◆ **Entrées de l'exercice**

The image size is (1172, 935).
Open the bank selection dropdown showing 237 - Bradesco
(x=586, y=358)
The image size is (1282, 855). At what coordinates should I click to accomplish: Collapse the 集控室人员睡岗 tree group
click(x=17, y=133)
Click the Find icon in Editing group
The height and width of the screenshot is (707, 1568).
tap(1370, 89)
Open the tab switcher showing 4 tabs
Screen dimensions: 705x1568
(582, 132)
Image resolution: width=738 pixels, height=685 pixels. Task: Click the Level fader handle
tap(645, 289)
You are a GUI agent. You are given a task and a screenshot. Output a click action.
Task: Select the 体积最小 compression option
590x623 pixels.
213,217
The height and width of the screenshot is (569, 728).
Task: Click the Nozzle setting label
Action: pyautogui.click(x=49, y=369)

◆ **Consigne**
Relevez chaque ligne des entrées ci-dessus qui contient la chaîne « group », en tenant compte de la casse.

◆ **Réponse attendue**
The image size is (1282, 855). At what coordinates should I click to accomplish: Collapse the 集控室人员睡岗 tree group
Click the Find icon in Editing group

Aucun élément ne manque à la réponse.